PROBLEM DESCRIPTION — Match the word "agent". Return each line of the data below where it appears.

[Stored data entries]
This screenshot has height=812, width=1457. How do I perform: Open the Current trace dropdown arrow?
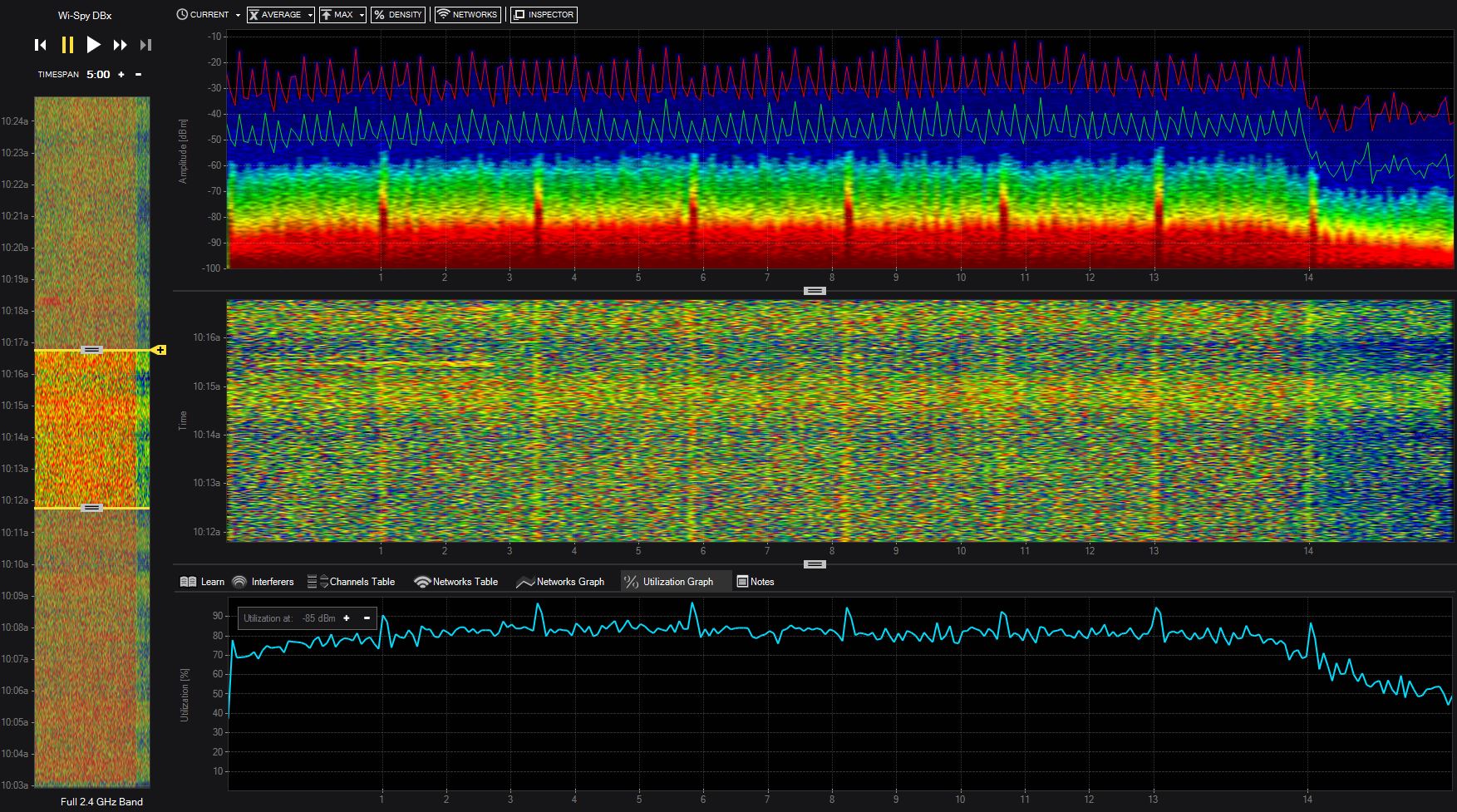tap(238, 15)
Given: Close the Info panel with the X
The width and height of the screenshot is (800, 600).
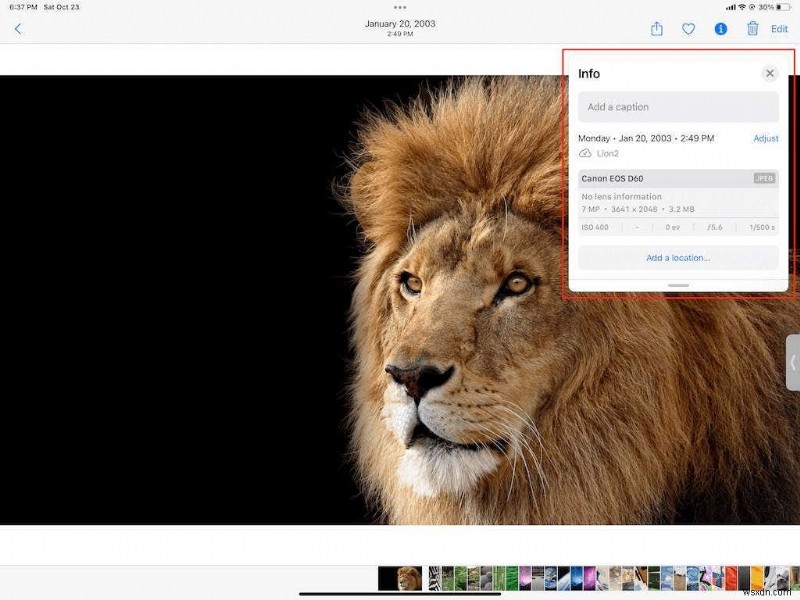Looking at the screenshot, I should coord(770,73).
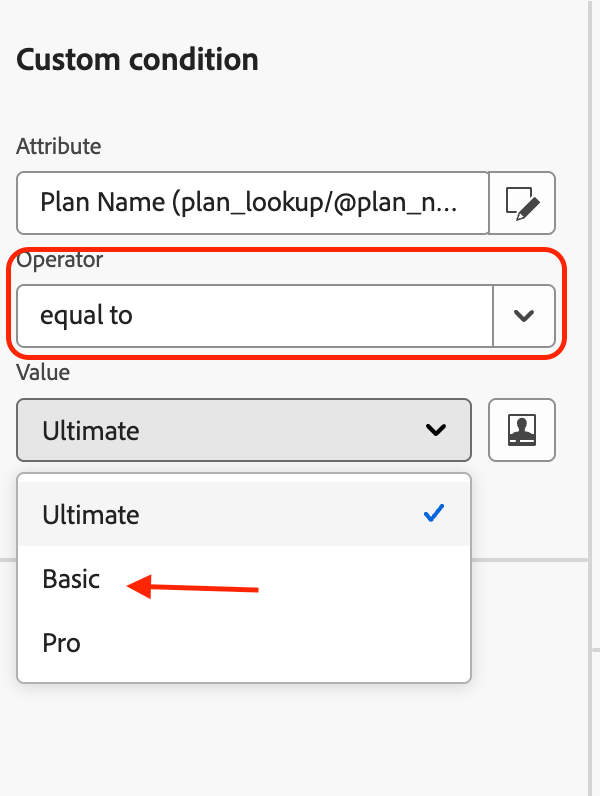
Task: Expand the Operator dropdown chevron
Action: tap(524, 316)

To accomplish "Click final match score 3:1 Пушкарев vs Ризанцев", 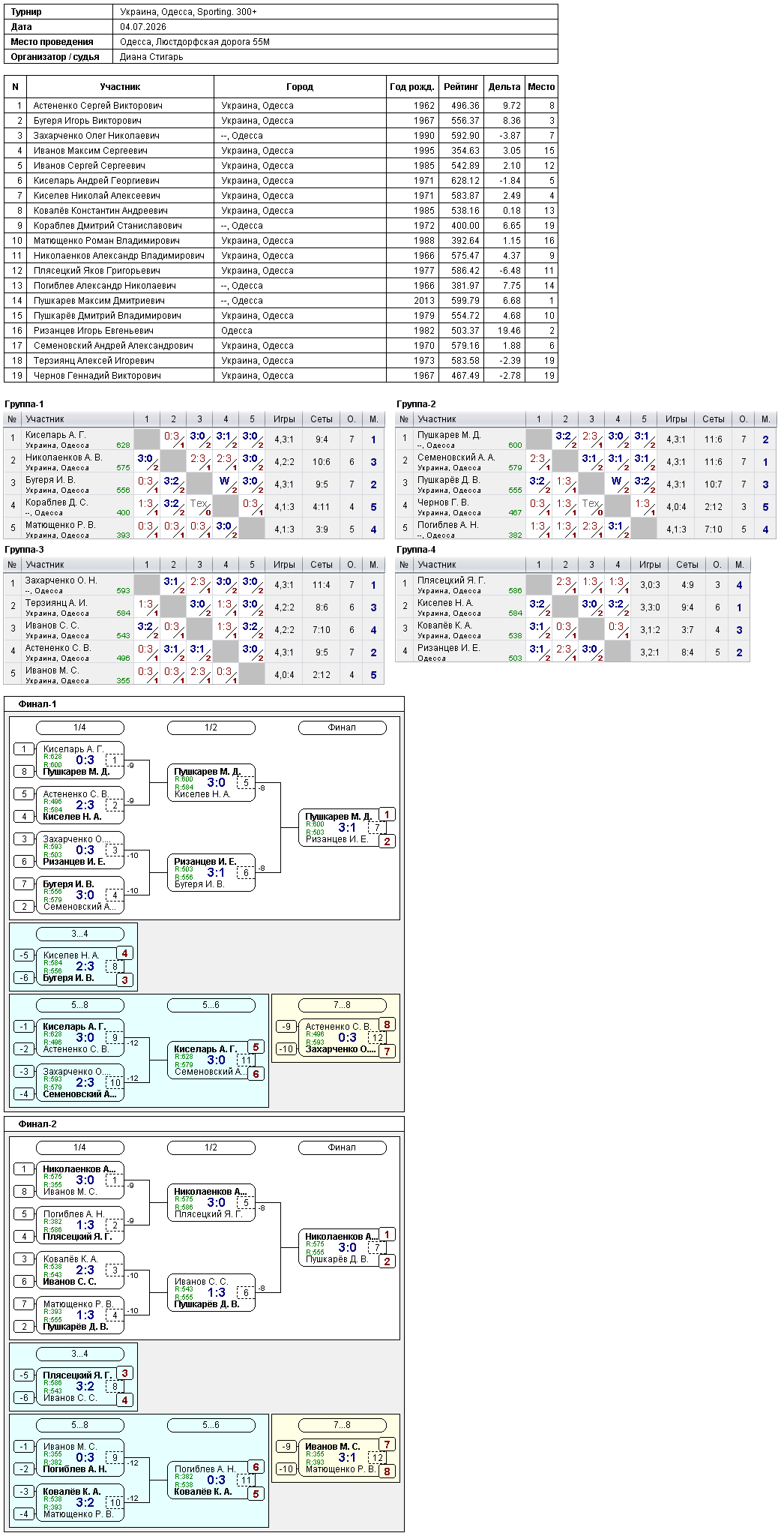I will click(x=347, y=827).
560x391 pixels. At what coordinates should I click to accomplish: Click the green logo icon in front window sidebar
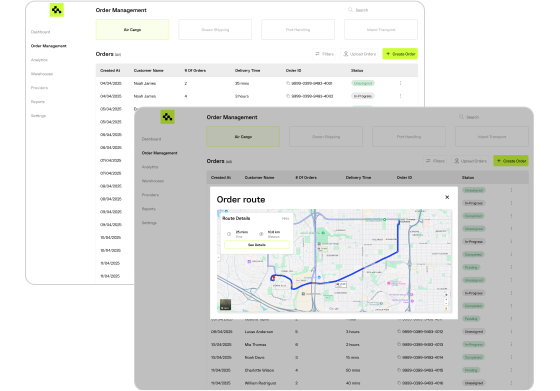(168, 117)
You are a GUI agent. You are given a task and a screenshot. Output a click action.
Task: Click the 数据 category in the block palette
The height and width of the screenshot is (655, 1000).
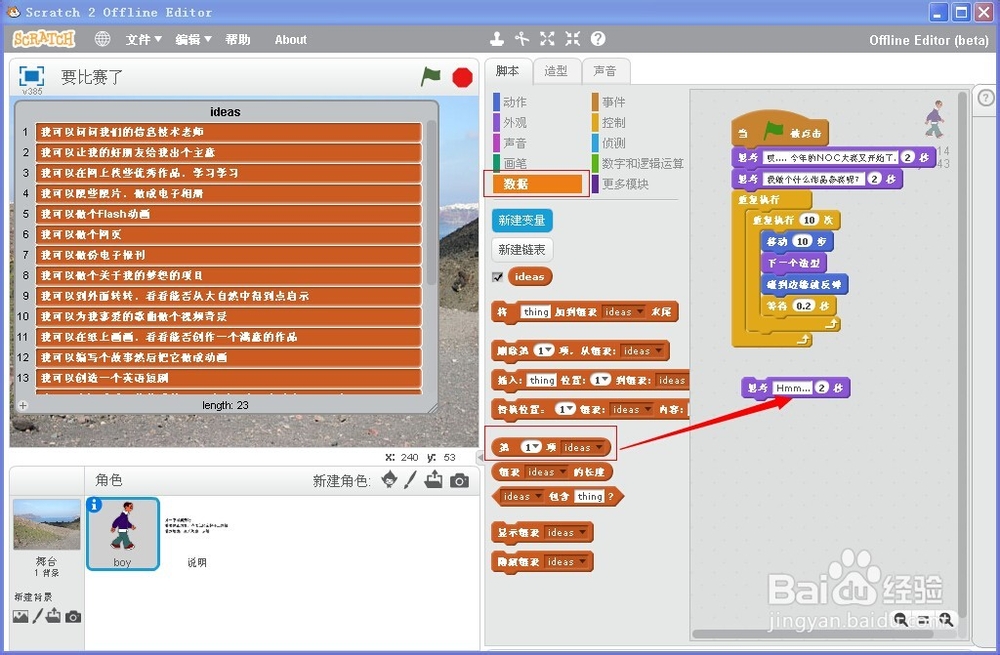535,184
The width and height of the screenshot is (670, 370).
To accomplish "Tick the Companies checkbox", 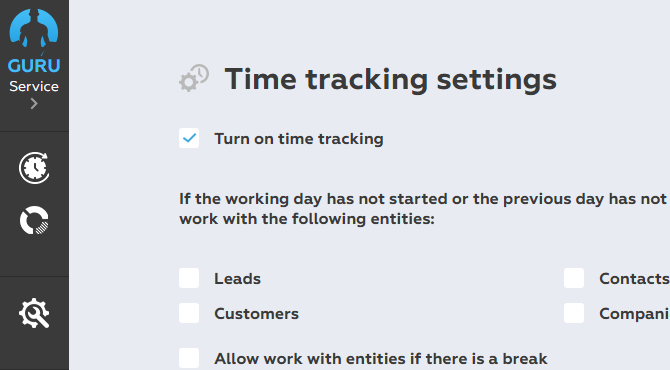I will point(574,313).
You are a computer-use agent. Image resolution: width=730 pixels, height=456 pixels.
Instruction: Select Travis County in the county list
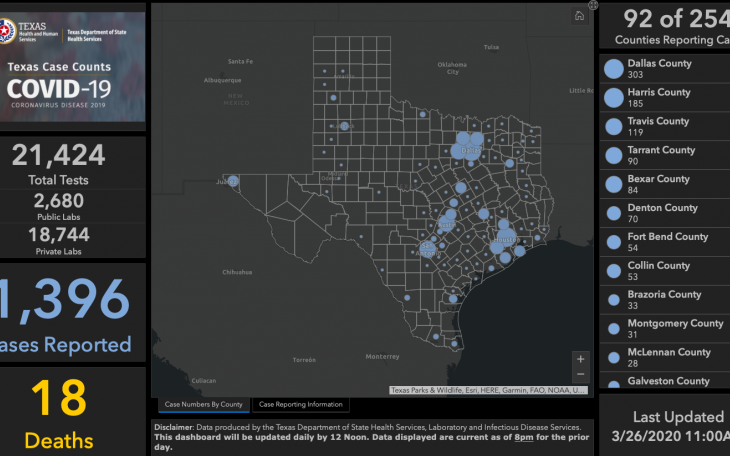coord(658,127)
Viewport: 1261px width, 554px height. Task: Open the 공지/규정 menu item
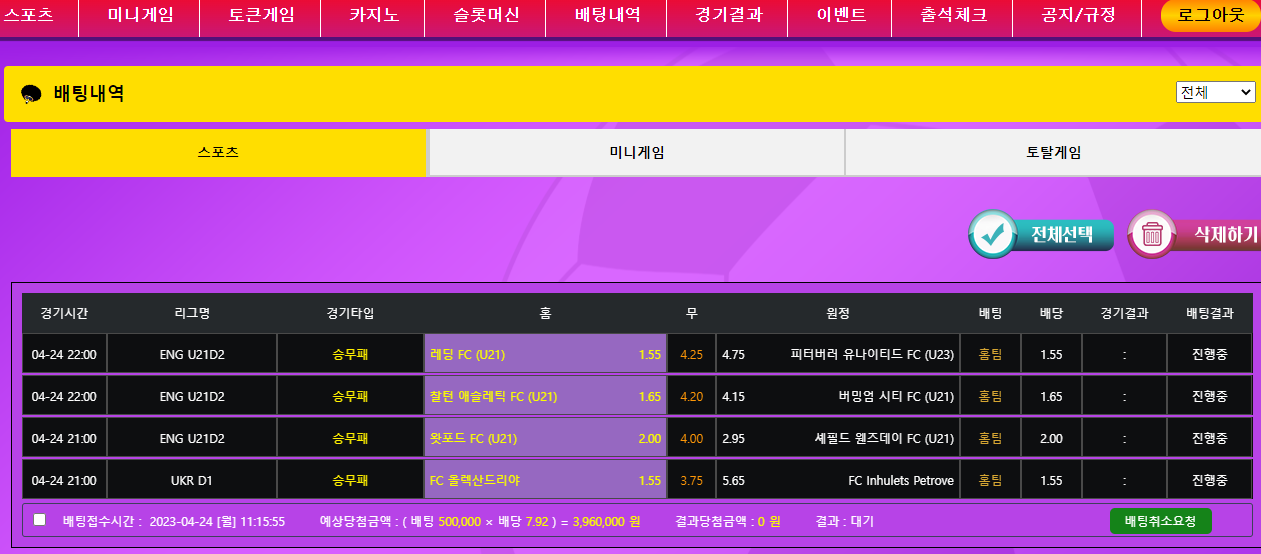(x=1078, y=16)
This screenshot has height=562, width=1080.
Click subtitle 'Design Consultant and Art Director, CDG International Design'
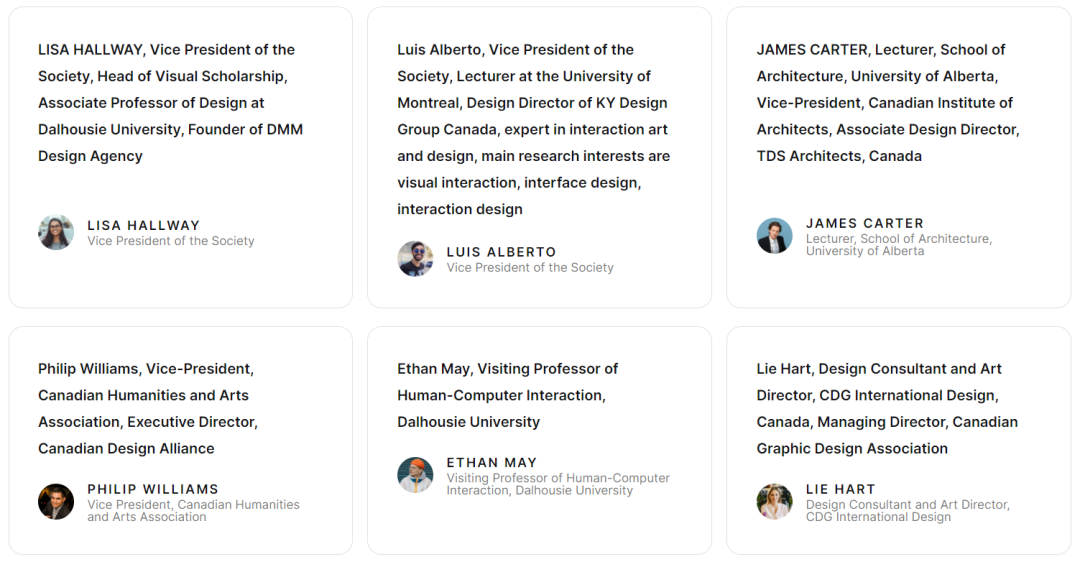coord(908,510)
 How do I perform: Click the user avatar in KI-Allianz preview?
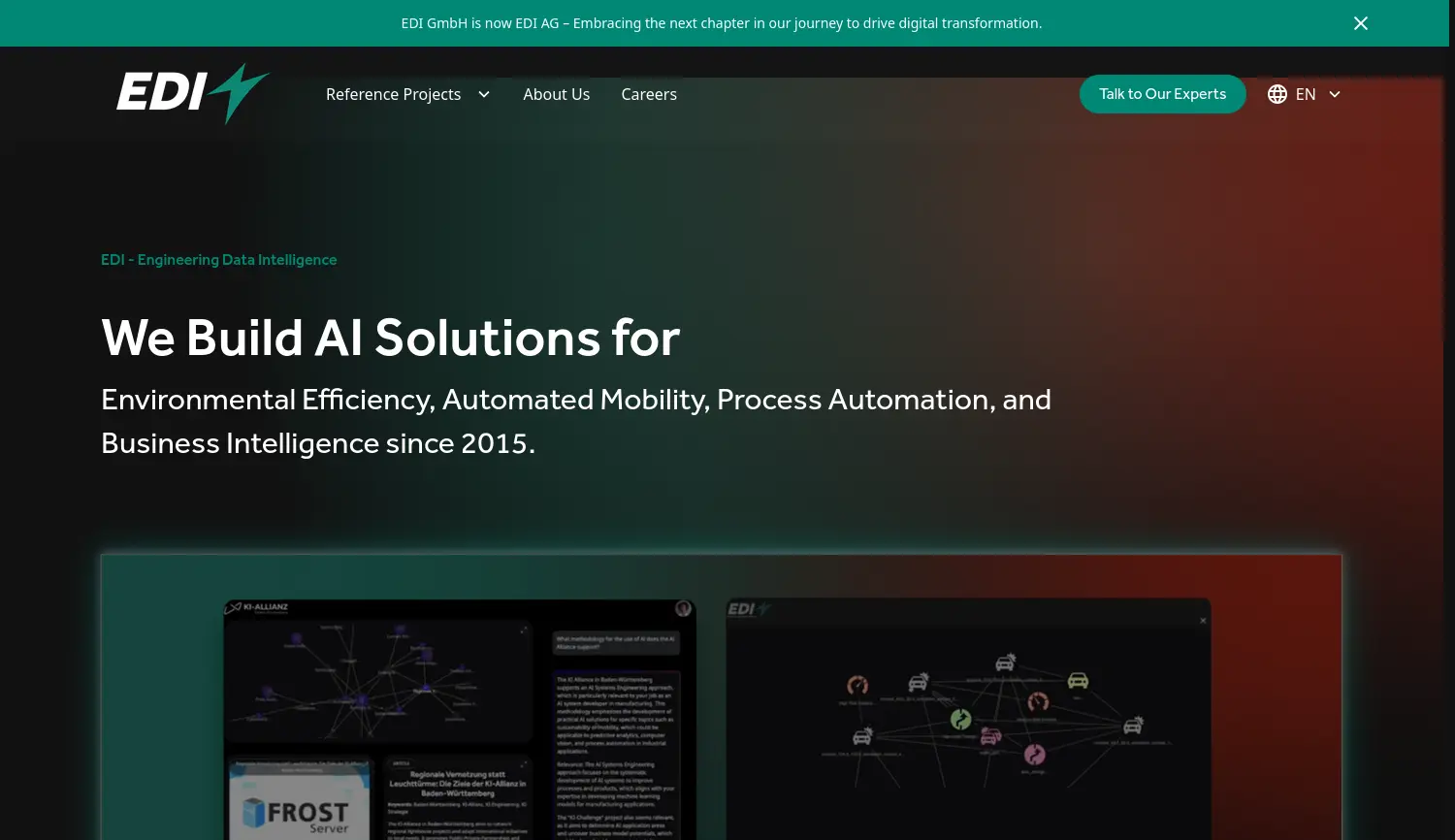coord(683,608)
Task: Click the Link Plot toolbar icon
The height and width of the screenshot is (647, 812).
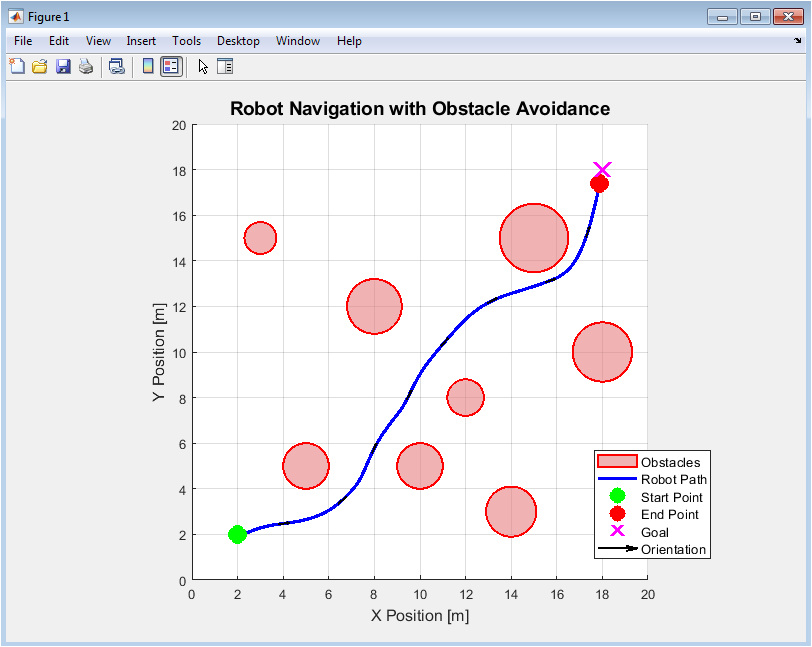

SOLUTION BELOW —
You are a GUI agent. You are given a task and a screenshot. Output a click action.
You are a computer-use agent. Image resolution: width=730 pixels, height=456 pixels.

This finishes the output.